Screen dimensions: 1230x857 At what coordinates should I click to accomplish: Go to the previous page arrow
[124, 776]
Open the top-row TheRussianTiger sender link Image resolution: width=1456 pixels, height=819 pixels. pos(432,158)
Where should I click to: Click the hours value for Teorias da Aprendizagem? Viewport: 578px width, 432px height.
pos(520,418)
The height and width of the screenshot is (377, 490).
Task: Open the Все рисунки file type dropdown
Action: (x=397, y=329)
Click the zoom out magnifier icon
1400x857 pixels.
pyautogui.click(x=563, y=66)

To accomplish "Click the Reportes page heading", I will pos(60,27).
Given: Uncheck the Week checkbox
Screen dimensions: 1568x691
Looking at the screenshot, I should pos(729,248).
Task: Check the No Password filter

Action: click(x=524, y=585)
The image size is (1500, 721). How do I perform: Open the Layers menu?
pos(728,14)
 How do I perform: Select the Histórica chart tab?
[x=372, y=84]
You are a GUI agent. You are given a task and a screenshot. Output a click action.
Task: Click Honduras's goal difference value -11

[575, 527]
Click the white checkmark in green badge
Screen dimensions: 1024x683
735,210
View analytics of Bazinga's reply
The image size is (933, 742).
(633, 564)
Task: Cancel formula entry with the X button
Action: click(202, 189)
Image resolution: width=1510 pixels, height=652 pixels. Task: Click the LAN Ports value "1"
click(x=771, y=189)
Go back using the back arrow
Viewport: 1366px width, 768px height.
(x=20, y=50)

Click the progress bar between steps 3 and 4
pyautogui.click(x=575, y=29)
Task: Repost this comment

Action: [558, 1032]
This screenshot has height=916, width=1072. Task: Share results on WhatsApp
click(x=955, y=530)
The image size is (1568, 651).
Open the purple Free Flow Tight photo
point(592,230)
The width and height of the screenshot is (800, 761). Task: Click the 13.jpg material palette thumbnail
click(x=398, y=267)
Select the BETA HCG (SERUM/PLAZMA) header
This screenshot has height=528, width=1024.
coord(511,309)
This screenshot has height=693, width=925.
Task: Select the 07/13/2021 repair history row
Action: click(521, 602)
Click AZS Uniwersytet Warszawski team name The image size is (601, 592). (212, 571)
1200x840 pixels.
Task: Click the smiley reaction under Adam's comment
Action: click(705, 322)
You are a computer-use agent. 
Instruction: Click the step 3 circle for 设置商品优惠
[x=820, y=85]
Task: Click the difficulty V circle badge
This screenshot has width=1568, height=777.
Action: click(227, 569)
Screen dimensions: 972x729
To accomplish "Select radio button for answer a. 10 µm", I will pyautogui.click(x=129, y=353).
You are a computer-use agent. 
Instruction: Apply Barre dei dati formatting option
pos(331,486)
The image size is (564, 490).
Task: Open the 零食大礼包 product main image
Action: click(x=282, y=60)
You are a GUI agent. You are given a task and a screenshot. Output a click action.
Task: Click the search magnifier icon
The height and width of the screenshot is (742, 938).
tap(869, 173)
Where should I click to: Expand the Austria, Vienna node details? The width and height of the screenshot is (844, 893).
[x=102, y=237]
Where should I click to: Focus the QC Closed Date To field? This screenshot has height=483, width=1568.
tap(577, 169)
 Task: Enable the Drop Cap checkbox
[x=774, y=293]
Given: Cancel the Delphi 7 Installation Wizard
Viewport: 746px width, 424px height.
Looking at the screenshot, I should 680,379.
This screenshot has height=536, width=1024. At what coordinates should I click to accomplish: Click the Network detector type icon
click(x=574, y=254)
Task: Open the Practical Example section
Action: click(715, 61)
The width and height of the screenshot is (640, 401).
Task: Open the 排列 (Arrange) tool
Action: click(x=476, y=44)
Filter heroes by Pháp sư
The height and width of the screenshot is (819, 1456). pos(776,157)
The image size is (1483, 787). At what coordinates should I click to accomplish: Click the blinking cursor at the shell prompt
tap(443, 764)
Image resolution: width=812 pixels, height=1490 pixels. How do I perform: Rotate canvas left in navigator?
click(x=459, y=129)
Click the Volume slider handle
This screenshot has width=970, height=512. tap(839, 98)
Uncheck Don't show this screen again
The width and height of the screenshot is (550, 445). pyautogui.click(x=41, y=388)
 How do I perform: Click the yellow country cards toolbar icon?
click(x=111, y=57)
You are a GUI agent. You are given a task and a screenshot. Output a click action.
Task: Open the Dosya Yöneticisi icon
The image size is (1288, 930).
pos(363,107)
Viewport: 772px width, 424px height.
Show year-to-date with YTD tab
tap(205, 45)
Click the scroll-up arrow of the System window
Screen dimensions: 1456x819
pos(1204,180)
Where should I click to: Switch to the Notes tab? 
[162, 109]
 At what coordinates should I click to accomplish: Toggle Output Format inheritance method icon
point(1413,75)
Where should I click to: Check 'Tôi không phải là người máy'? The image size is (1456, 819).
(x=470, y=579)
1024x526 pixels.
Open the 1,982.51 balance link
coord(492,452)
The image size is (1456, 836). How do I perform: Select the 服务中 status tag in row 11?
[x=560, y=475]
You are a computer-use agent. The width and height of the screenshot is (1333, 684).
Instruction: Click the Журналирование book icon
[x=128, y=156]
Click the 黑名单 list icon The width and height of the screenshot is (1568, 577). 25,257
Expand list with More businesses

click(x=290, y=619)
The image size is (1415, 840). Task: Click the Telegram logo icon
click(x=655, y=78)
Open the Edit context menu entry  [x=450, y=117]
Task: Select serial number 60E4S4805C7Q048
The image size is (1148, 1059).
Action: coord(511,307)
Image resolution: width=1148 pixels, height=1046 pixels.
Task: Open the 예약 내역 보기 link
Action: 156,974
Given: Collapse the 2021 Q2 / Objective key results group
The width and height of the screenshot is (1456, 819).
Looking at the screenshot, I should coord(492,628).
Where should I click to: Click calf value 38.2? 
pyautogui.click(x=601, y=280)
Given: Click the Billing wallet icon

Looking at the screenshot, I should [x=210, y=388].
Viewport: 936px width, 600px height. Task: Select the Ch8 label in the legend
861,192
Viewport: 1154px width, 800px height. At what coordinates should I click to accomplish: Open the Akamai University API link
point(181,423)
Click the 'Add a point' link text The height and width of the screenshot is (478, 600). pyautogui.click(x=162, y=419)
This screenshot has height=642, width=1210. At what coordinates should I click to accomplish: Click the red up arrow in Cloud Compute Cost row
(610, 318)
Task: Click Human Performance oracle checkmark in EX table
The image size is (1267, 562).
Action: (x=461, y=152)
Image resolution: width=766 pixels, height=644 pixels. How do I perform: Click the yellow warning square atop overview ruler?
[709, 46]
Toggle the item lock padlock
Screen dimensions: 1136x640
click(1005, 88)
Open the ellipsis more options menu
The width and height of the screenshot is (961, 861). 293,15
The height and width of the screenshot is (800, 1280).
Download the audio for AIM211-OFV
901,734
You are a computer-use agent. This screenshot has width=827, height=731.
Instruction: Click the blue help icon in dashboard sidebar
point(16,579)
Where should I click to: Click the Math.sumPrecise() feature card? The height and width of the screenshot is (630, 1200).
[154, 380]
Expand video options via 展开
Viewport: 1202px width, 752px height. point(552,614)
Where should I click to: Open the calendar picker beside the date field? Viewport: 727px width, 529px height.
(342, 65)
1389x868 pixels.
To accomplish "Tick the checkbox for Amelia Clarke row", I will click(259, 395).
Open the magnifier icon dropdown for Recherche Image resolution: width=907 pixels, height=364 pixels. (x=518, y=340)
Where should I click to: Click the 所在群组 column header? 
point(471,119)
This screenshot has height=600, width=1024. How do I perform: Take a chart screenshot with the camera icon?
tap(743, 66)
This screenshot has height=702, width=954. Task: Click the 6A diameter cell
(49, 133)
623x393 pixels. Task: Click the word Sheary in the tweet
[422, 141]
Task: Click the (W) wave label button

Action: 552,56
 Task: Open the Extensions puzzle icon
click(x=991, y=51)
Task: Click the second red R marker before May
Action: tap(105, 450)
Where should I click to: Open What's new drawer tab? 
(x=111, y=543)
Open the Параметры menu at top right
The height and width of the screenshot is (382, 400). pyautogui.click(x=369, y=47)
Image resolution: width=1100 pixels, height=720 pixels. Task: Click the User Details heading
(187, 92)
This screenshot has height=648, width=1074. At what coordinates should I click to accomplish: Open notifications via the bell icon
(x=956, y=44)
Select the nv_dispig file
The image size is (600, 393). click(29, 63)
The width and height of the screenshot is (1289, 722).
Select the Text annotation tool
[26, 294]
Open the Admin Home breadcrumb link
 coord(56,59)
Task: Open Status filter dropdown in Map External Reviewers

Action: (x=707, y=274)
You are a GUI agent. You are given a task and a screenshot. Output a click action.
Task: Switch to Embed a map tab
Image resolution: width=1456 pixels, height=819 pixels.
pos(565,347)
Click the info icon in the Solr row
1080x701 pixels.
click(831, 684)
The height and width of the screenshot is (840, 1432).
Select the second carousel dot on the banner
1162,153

• [THE PROBLEM]
Starting at the line containing "Where should I click to: Click the Math.sumPrecise()" and ending after the line containing "(x=111, y=543)", rewrite that stretch of the data with "Where should I click to" replaced by "Where do I click to" and nothing else changed.

• [SOLUTION FOR THIS EXERCISE]
Where do I click to: Click the Math.sumPrecise() feature card? The height and width of the screenshot is (630, 1200).
[154, 380]
Expand video options via 展开
Viewport: 1202px width, 752px height. point(552,614)
Where do I click to: Open the calendar picker beside the date field? Viewport: 727px width, 529px height.
(342, 65)
1389x868 pixels.
To accomplish "Tick the checkbox for Amelia Clarke row", I will click(259, 395).
Open the magnifier icon dropdown for Recherche Image resolution: width=907 pixels, height=364 pixels. (x=518, y=340)
Where do I click to: Click the 所在群组 column header? 
point(471,119)
This screenshot has height=600, width=1024. How do I perform: Take a chart screenshot with the camera icon?
tap(743, 66)
This screenshot has height=702, width=954. Task: Click the 6A diameter cell
(49, 133)
623x393 pixels. Task: Click the word Sheary in the tweet
[422, 141]
Task: Click the (W) wave label button

Action: 552,56
 Task: Open the Extensions puzzle icon
click(x=991, y=51)
Task: Click the second red R marker before May
Action: tap(105, 450)
Where do I click to: Open What's new drawer tab? 
(x=111, y=543)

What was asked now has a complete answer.